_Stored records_
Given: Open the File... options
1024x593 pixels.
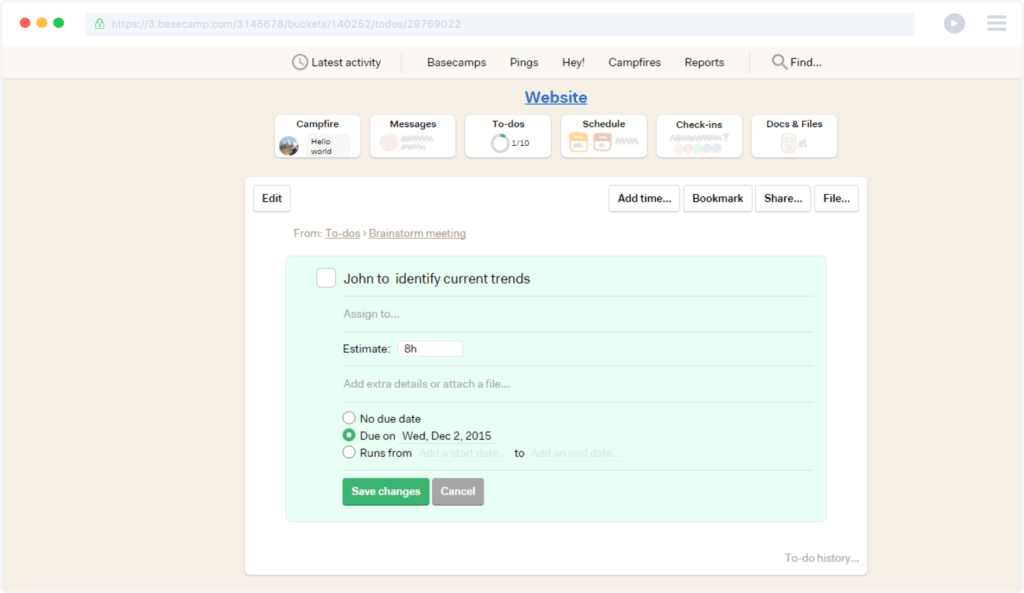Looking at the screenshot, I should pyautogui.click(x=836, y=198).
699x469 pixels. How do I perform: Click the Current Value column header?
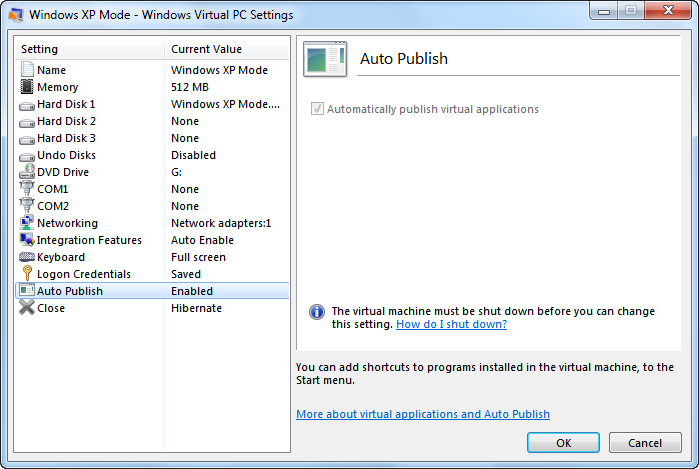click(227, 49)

_Directions for this task_
Give the records above again verbatim, pictures omitted.

_Task solution_
Given: Open the File... options
1024x593 pixels.
Looking at the screenshot, I should pyautogui.click(x=836, y=198).
699x469 pixels. How do I perform: Click the Current Value column header?
click(227, 49)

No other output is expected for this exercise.